Consequently, for several years now, the focus has been on designing tools that are sensitive, inexpensive and easy to use. A great deal of work has been done in this area, in particular, based on electroencephalography (EEG) and cognitive event-related potentials. The Coma Science Group has taken part in various projects of this type, with a focus on brain-computer interfaces (BCIs). One of the most successful of these is the subject of Damien Lesenfants’ recent doctoral thesis.

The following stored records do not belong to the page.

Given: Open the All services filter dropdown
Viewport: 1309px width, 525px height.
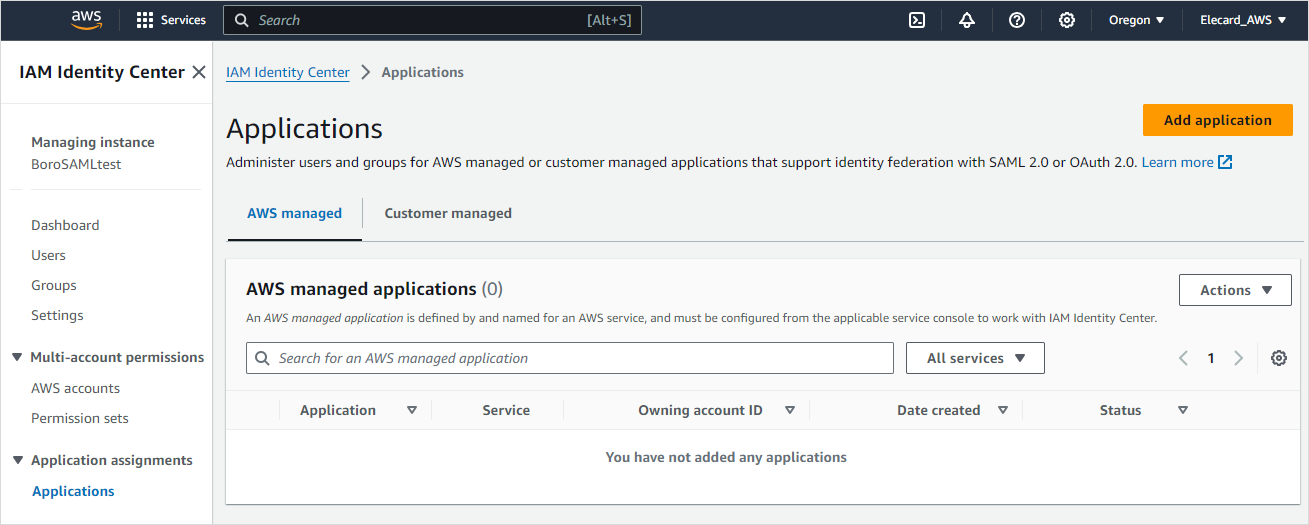Looking at the screenshot, I should point(975,358).
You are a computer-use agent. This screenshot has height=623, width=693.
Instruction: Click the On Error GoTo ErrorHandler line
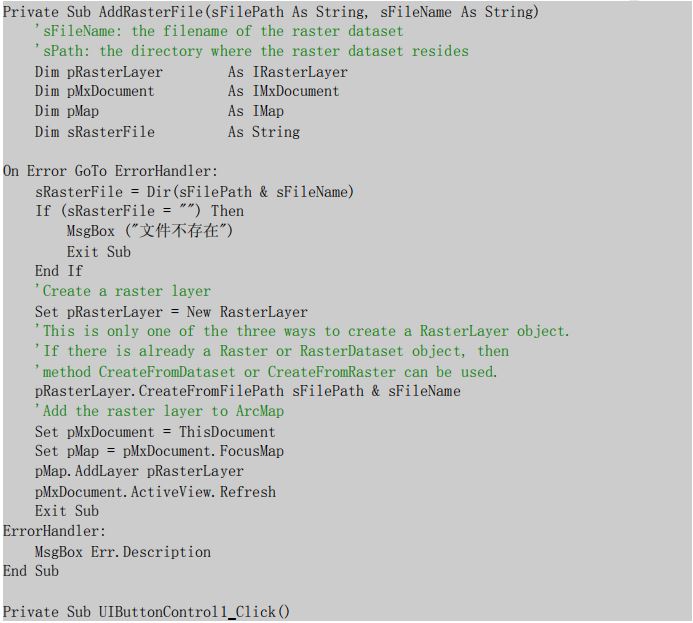coord(110,171)
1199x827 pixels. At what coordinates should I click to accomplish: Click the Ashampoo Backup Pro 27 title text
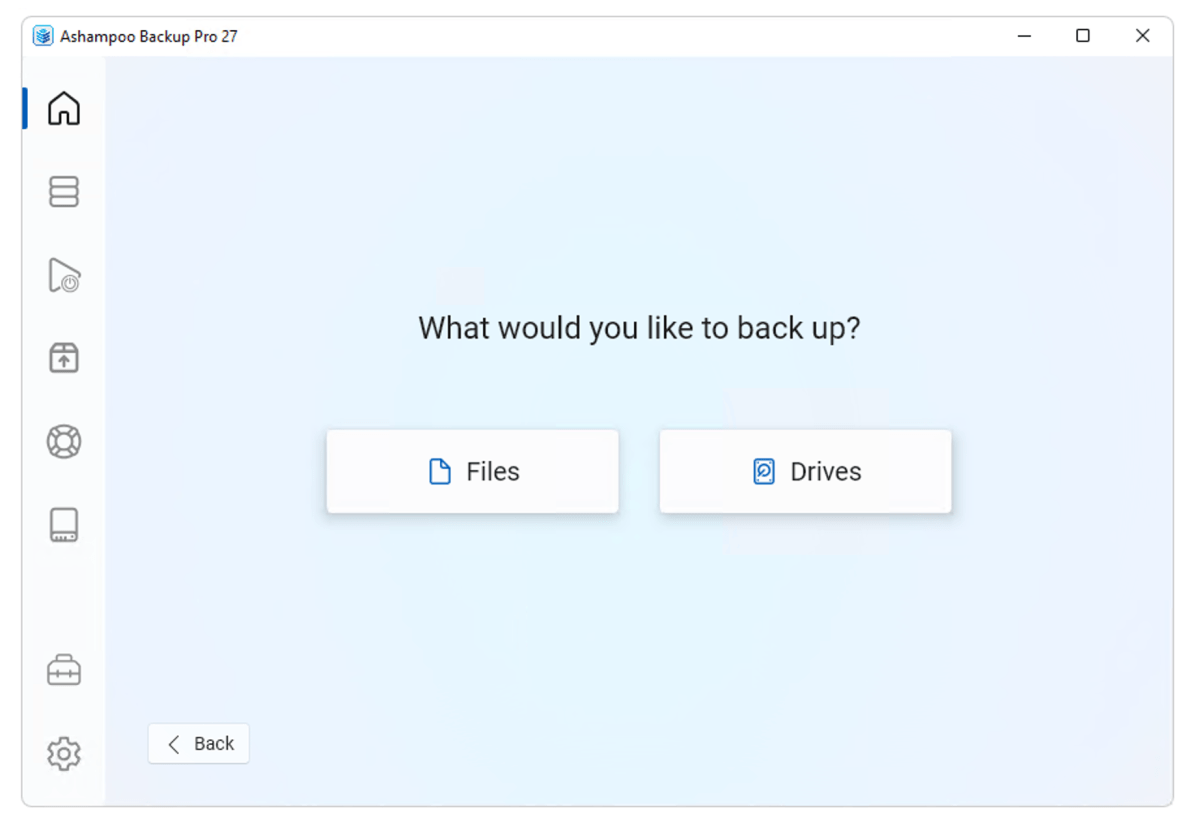tap(149, 37)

As he points out, the goal was to “use the technology of brain-computer interfaces in order to develop a diagnostic tool independent from the motor test, leading to an objective assessment of the response to a command in patients suffering from locked-in syndrome and disorders of consciousness”. An additional objective was to establish communication with conscious patients through the interface.
In 2006, as you may well remember, researchers from the University of Liège and Cambridge were the first to successfully communicate with a severely brain-injured person who was supposedly unconscious according to behavioural tests. They managed to decipher the (positive or negative) responses to basic questions, based on the recording of brain activity in a patient wrongly diagnosed as being in a vegetative state. The interface used was real time fMRI. The patient’s brain activity was recorded while they were supposed to be imagining themselves playing tennis if they wanted to answer “yes” to a question, or wandering through their house if they wanted to answer “no”. The researchers then successfully repeated this experiment on other patients.
Overt or covert
Being able to determine residual consciousness in every severely brain-injured patient is essential both on a medical and ethical level. Subsequently, the prognosis (chances of recovery) and the various rehabilitation techniques will differ depending on whether a patient is in a vegetative / unresponsive state, a minimally conscious state or has locked-in syndrome. The medical treatment is also different, insofar as patients in a minimally conscious state feel physical pain – and have to be given painkillers in some cases -, contrary to their counterparts in a vegetative / unresponsive state. And, finally, there is the painful issue of the end-of-life decision. “When there are signs of consciousness, it is vital to try and establish a dialogue with the patient concerned in order to allow them to express their feelings, needs (are they suffering?) and desires, especially regarding end-of-life decisions”, Steven Laureys adds.
Several methods were suggested as a medium for the brain-computer interfaces. For instance, motor evoked potentials. Damien Lesenfants opted for the Steady-State Visually Evoked Potentials (SSVEP). What are their advantages?
The low influence of muscular and ocular artefacts and movements; the reduction in the duration of the examination, since it doesn’t require the user to have any training; a high signal/noise ratio and information transfer rate.
“In SSVEP-BCIs, one or more stimuli oscillating at constant and different frequencies are presented to the user”, explains Damien Lesenfants in his thesis. “When the latter focuses their attention on a stimulus, an increase in EEG activity at the frequency of the stimulus is detected in the posterior regions of the brain, particularly in the occipital areas”.